The ten minute timer trick for beating procrastination may appear simple, and it is, but there’s some intriguing – and very useful – psychology behind it.
Procrastination is a phobia.
phobia n. a persistent and irrational fear of a specific situation, object, or activity, which is consequently either strenuously avoided or endured with marked distress.” [APA Dictionary of Psychology 2nd. Ed. p. 792]
The ‘strenuously avoided’ part is the procrastination.
I find this definition both unhelpful and patronizing. In the procrastination context, the ‘persistent and irrational fear’ is actually quite rational – if not overly adaptive.
The fear driving procrastination is the primal fear of death – resulting from social rejection – resulting from failure (as in, your tribe chucks you out of the cave when they realise you are a worthless failure, and you soon perish from a severe case of sabertooth tiger).

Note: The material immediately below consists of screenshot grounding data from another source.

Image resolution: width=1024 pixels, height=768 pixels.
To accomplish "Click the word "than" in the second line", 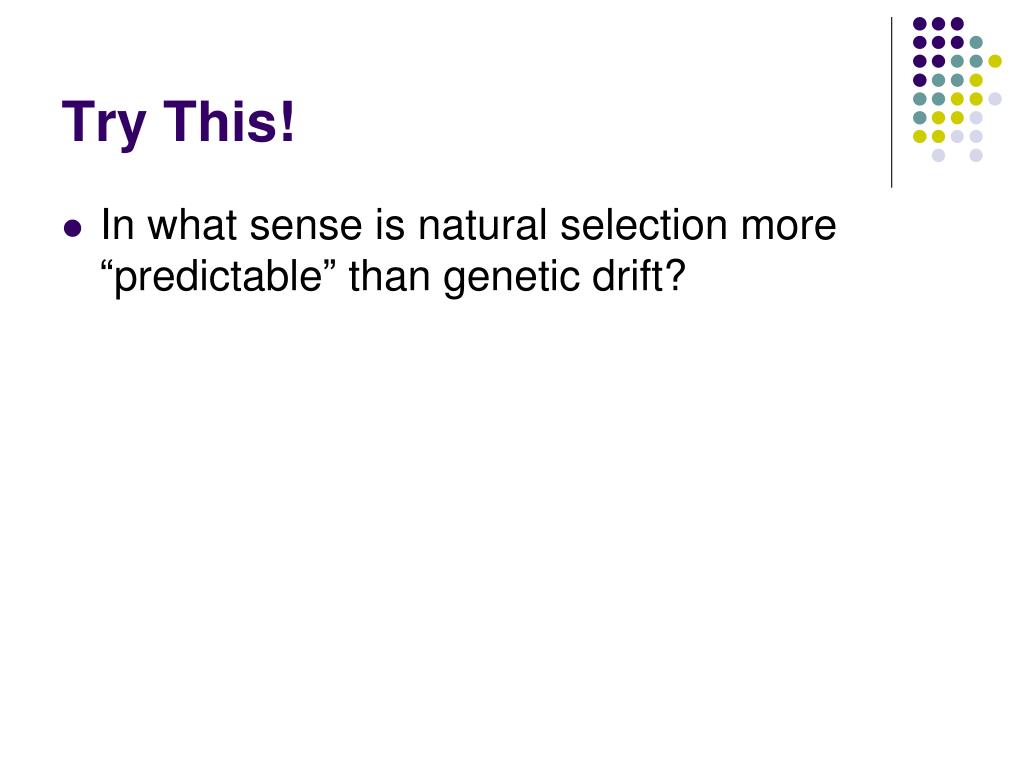I will pyautogui.click(x=389, y=276).
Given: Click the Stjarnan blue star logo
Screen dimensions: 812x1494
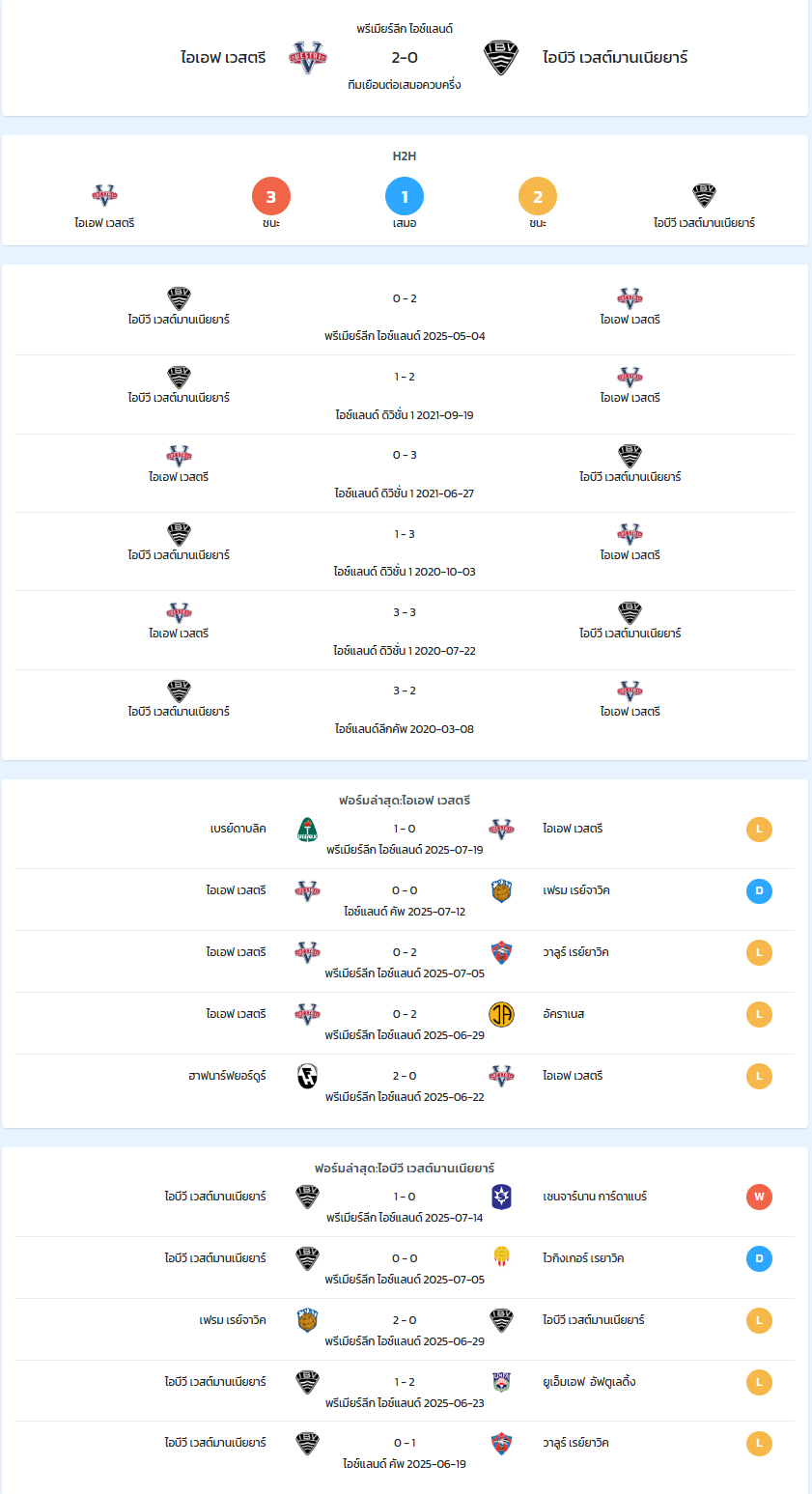Looking at the screenshot, I should click(x=501, y=1197).
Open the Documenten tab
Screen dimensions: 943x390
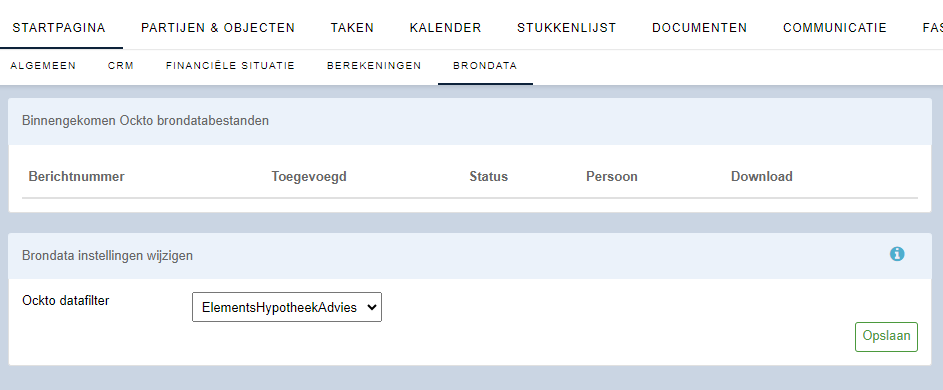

The purpose of procrastination is to protect you from failure – because if you don’t try then you can’t fail. And if you don’t fail then your tribe won’t chuck you out of the cave.
While rational at a primal level, it is problematic in these non-paleolithic times when our brains can’t tell the difference between sabertooth tigers and failure or rejection. And it is a very real psychological terror.
However, the good news is that since procrastination is a phobia, it can be treated like one.
A common treatment for phobias of any kind, including arachnophobia (fear of spiders), is graded exposure therapy – also known as desensitization or habituation.
Graded exposure therapy involves gradual exposure to the avoided stimuli. For example, someone with severe arachnophobia may be asked to stay in a room with a picture of a spider on the far wall. (This may seem extreme, but a few decades ago here in New Zealand, several postal workers with arachnophobia threatened to resign following the issue of a set of stamps featuring spiders.)
Typically the person will initially feel a strong panicky desire to avoid the aversive stimuli – in this example the spider picture. But usually after only a few minutes the anxiety subsides.
This process is called ‘habituation’ – where the person habituates, or gets used to, the previously feared stimuli.
Once the anxiety has subsided, the picture is moved closer to the person, and so on. The process continues until the person has completely lost their phobia and can handle a real spider. Personally I think that’s taking it a bit far. I theoretically approve of spiders, but I’m sure they don’t like being handled.
Anyway, the point is that when you’ve been avoiding something – study, an assignment, a project, your novel – there’s usually some form of fear involved. In a sense we have actually developed a study, assignment, or project phobia. I assure you I developed a phobia about my Ph.D. thesis. It became an object of dread.
We don’t always need to overcome our fears. For example, I consider my fear of large sharks to be extremely adaptive.
But for many of us, fear of failure is the major cause of procrastination. In turn procrastination is the major cause of underperformance, and a major barrier to success.
But this fear can be overcome by gradually increased exposure to a very small amount of the feared stimuli. Hence the anti-procrastination trick of ‘just’ working on some task you’ve been avoiding for a mere 10 minutes.
And, like graded exposure, you can gradually increase the amount of time.
So what potential success have you been avoiding?